Le web social, le champ de bataille politique aux effets limités de renforcement des prédispositions partisanes et d’activation de la participation électorale

Par rapport aux enseignements de la science politique, les médias sociaux sont plutôt à classés parmi les médias ayant des effets limités en termes de modification du choix électoral et de la participation civique.

Selon quelques électeurs-types ont pu trouver des sources de motivations en ligne :

  • le citoyen consciencieux qui avance le mobile d’aide à la décision ;
  • le partisan qui cherche du renforcement de ses prédispositions ;
  • le vigilant qui avant tout, prétend surveiller le contexte ;
  • le spectateur pour qui l’attente est principalement de divertissement.

Marek Zaremba-Pike sur EuropeDecides.eu estime, sans être totalement catégorique qu’il serait difficile d’argumenter que toutes les discussions en ligne n’ont pas soulever l’attention autour de l’élection et augmenter l’intérêt et améliorer la participation.

Overall, it would be hard to argue that all that discussion did not raise awareness about the elections, increase interest and improve turnout.

Au total, les effets des médias sociaux sur les électeurs en termes de conversion tant renforcement des prédispositions partisanes qu’activation de la participation électorale sont vraisemblablement faibles, et dans tous les cas très inégaux entre espaces publics.

Le web social, le moment de « surchauffe symbolique » le jour du scrutin

Puisqu’il convient d’évaluer l’impact des médias sociaux sur la campagne non seulement en termes de résultats électoraux immédiats, mais aussi sur un plan symbolique, la séquence de signes les plus significatifs dans la construction d’une réalité politique paneuropéenne a surtout été portée par les acteurs du web sur le jour du scrutin, indépendamment de la campagne de communication du Parlement européen.

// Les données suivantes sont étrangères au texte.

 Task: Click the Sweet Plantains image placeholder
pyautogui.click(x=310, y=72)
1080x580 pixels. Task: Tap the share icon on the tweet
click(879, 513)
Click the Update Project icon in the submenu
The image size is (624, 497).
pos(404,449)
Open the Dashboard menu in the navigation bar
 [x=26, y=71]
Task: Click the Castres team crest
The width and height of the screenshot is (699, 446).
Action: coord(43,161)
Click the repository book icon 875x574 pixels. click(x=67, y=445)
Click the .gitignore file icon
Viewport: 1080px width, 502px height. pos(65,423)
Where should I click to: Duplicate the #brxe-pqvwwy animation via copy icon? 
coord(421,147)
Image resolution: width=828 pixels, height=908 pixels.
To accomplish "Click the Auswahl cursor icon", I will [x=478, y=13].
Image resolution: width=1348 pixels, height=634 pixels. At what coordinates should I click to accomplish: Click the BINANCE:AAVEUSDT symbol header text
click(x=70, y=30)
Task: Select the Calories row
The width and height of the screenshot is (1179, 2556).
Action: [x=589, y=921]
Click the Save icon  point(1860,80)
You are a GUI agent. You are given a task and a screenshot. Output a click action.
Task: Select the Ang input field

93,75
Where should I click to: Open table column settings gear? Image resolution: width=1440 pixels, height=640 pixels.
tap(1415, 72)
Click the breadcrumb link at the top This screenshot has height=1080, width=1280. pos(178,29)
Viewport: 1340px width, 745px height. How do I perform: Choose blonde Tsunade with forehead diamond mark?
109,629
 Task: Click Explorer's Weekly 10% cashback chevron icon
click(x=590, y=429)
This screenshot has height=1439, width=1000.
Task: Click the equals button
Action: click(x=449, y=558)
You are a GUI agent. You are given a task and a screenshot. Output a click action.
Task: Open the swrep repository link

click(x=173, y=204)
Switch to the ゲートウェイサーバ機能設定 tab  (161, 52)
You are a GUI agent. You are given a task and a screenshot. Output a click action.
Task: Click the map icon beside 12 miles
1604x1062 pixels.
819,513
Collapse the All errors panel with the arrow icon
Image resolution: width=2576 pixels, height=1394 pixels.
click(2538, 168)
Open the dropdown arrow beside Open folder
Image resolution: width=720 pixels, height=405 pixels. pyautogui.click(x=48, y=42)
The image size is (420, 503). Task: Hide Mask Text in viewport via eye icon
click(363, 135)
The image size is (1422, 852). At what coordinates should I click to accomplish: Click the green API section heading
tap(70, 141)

Outre le doodle consacré aux élections européennes sur Google, sans doute l’un des signes les plus visibles pour les internautes, Twitter a affiché une bannière consacrée aux élections pour appeler les utilisateurs à aller voter entre le 23 et le 25 mai, et le bouton « je vote » sur Facebook a été utilisé pour la première fois en Europe, a été partagé plus de 2,7 millions de fois et a été vu par un électeur potentiel sur cinq dans l’UE (88,1 millions de personnes).

Ces infos communiquées par le Parlement européen (cf. « La campagne virtuelle et l’impact réel des réseaux sociaux sur les élections européennes« ) le conduit à affirmer :

Les réseaux sociaux ont-ils influencé les élections européennes 2014 ? Seuls le temps et des études indépendantes le diront. Ce qui est sûr, c’est que les élections ont eu une dimension virtuelle et virale.

Au total, l’impact des médias sociaux sur les élections européennes n’aura pas été l’heure du triomphe d’une démocratie participative digitale, sans doute mythifiée, sur la démocratie représentative traditionnelle bien vivante. En revanche, leurs effets auprès des hypers-connectés et sur un plan symbolique ne sont pas à négliger.